* [Trecho selecionado]:
^^^^^^^^^^^^^^^^

Yoani ainda aguarda uma resposta à carta enviada ao Palácio do Planalto. Segundo o Ministério das Relações Exteriores, a mensagem foi encaminhada à Presidência, que, por sua vez, não confirma seu recebimento. A jornalista compara sua trajetória à da presidente e se diz vítima de censores que não dão explicações e não mostram o rosto, em referência à famosa foto que mostra Dilma em um tribunal durante a ditadura militar brasileira. Ao Correio, a blogueira acusa o governo de Castro pela morte do ativista Wilmar Villar, que faleceu após 50 dias em greve de fome e denuncia a intimidação que sofrem os dissidentes na ilha ; na segunda-feira, seu marido, Reinaldo Escobar, ficou preso por algumas horas.

A senhora acha que a presidente Dilma vai atender seu pedido e interceder junto ao governo cubano?
Tenho imensas expectativas. Acho que Dilma é uma pessoa capaz de se sensibilizar com a causa dos ativistas cubanos que têm sido censurados, porque ela também viveu essa situação. Há pouco tempo, vi uma foto muito comovedora, com a presidente brasileira sentada no banco dos réus, rodeada por homens que a estavam julgando. O que mais me impressionou foi que os homens escondiam o rosto. De alguma maneira, o mesmo acontece comigo: as pessoas que não me permitem sair de Cuba não me dão explicação, não mostram o seu rosto publicamente para dizer porquê. Essa imagem de Dilma me faz acreditar que, sim, ela vai se identificar com a minha situação. Além disso, ela é uma pessoa que seria ouvida no palácio cubano. As relações diplomáticas entre Brasil e Cuba são magníficas. E os amigos estão aí para nos dizer coisas que não gostamos de ouvir.

^^^^^^^^^^^^^^^^

* [Registros armazenados]:
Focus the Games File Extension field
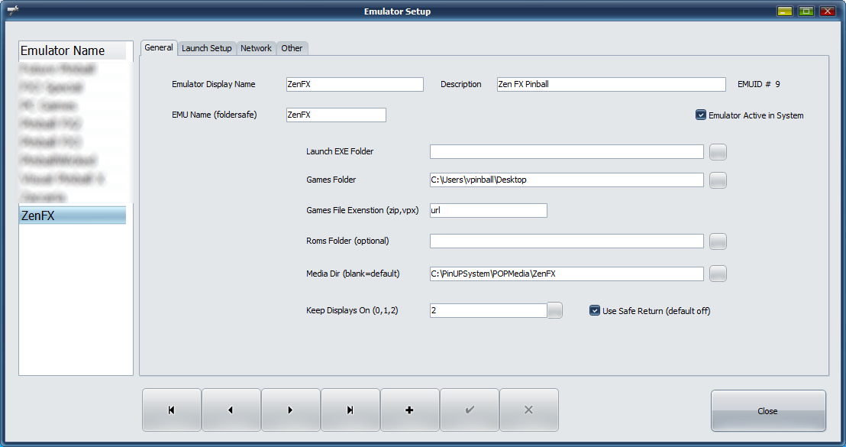This screenshot has height=447, width=846. tap(488, 210)
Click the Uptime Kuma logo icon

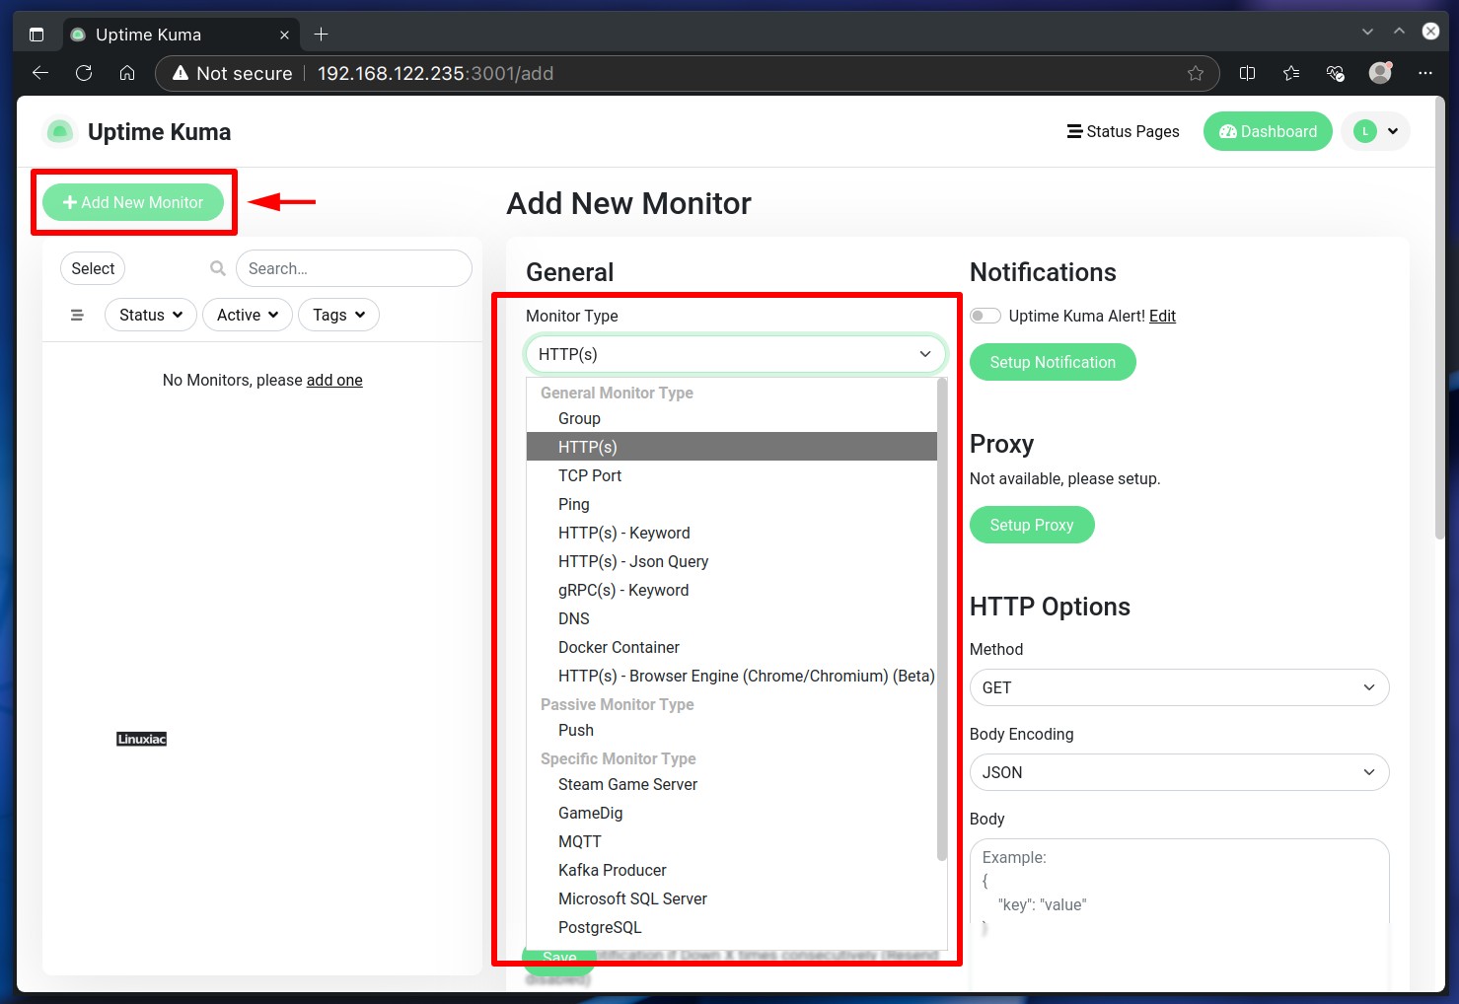click(60, 131)
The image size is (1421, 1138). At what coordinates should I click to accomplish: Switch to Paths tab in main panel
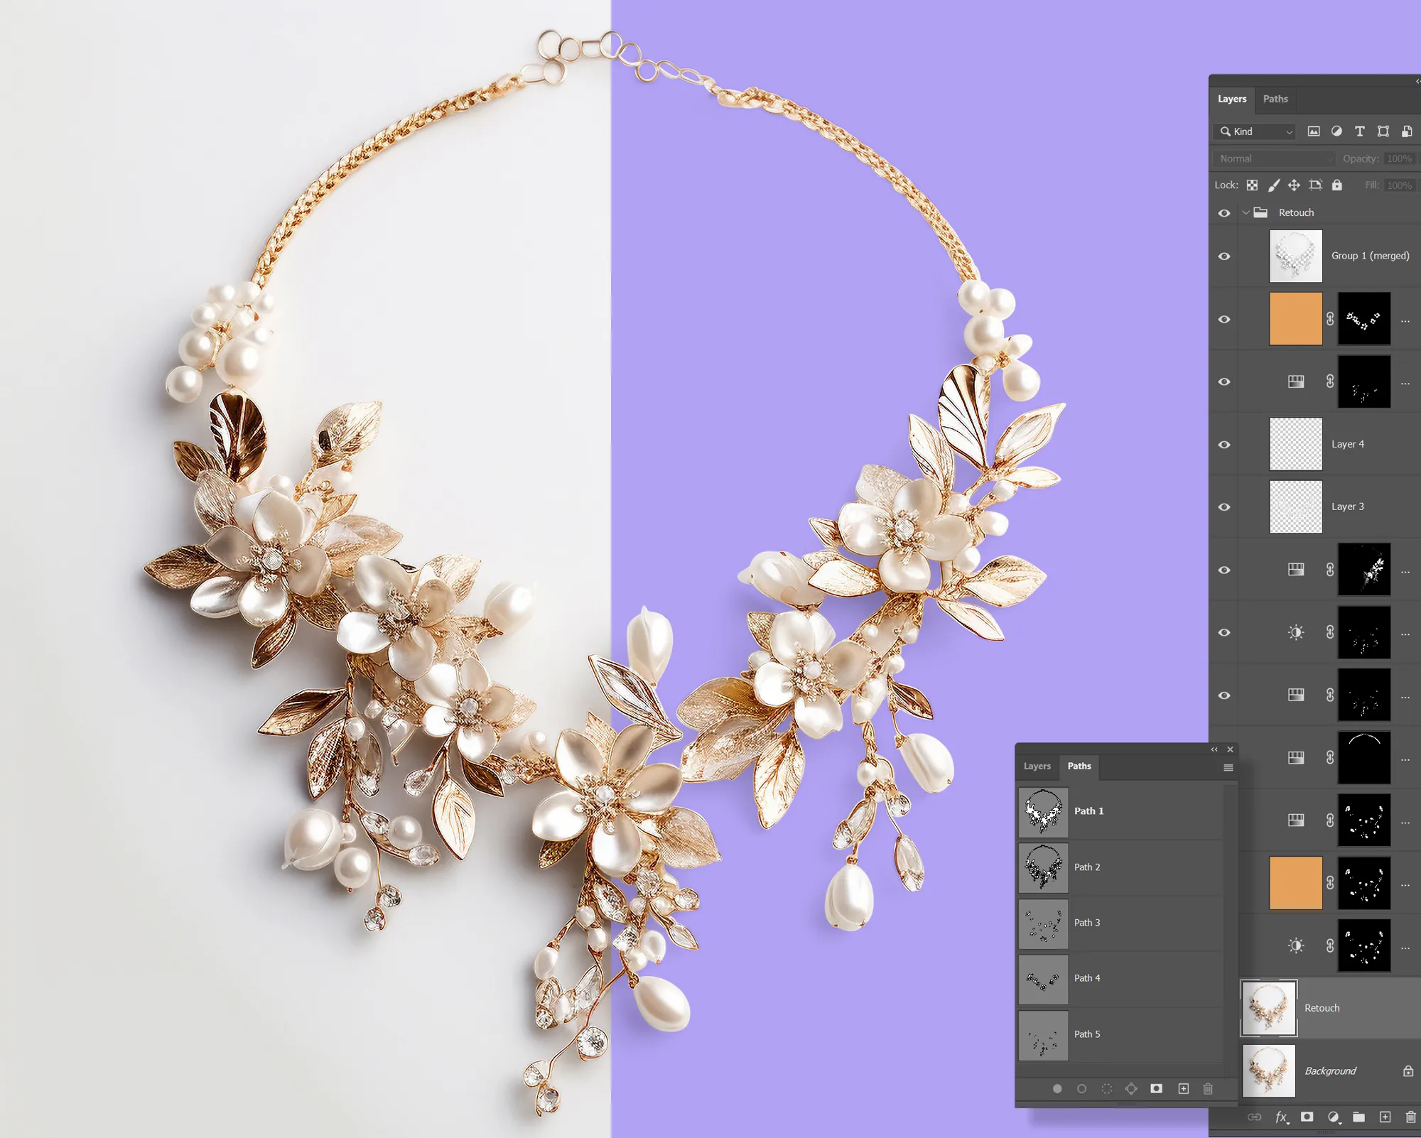1275,99
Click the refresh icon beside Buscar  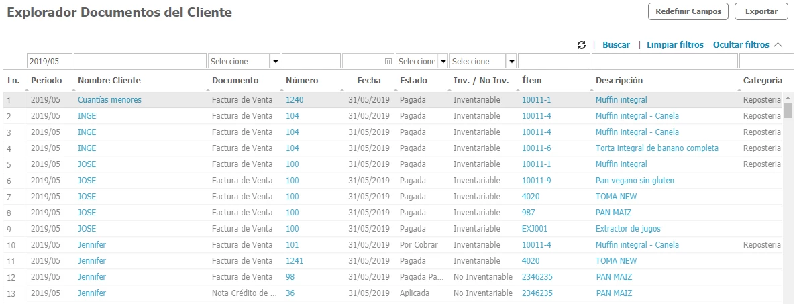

^^^^^^^^^^^^^^^^

* [Enunciado A]:
Reproduza, sem nenhuma alteração, todas as linhas registradas. Omita as imagens na resposta.
* [Enunciado B]:
Dê continuidade à entrevista com Yoani sobre o pedido à presidente Dilma a partir do ponto em que ela termina.

* [Saída do exercício A]:
Focus the Games File Extension field
This screenshot has height=447, width=846. tap(488, 210)
Click the Uptime Kuma logo icon

click(60, 131)
The image size is (1421, 1138). At what coordinates should I click to accomplish: Switch to Paths tab in main panel
1275,99
Click the refresh icon beside Buscar  

* [Saída do exercício B]:
Mas o governo brasileiro já deixou claro que não vai se intrometer em assuntos domésticos de outros países.

Sim, mas eu percebo uma certa mudança de atitude e uma evolução favorável em relação à cidadania cubana desde o início do mandato de Dilma Rousseff. Uma de suas primeiras declarações com relação a Cuba tratou dos direitos humanos. Talvez haja uma pequena mudança de posição, com maior aproximação das pessoas que vivem aqui, e esse é o momento de vivenciar essa experiência.

A senhora acredita que a visita da presidente Dilma pode contribuir em algo para a sua luta?
Creio que sim, mas isso vai depender da agenda. Se a visita se reduzir a saber como vai a reconstrução do Porto de Mariel, a fazer uma foto de família com Fidel e Raúl Castro, bem, essa visita será como qualquer outra. No entanto, se Dilma incluir na sua agenda temas relacionados à cidadania, aos direitos e à flexibilização no plano das liberdades cívicas, estou segura de que ela vai ganhar a gratidão infinita do povo cubano.

O seu marido foi preso pela polícia na última segunda-feira. O que aconteceu?

Meu esposo, Reinaldo Escobar, foi detido devido a uma investigação sobre o recém-falecido Wilmar Villar. A zona oriental do país, especificamente o pequeno povoado de Contramestre, onde Villar vivia, está tomada por um forte contingente policial para impedir que as pessoas se aproximem da viúva do dissidente, Maritza Pelegrino. Ela tem uma opinião muito diferente da que está sendo difundida pelos meios oficiais.

A senhora acredita que o governo cubano é responsável pela morte de Villar?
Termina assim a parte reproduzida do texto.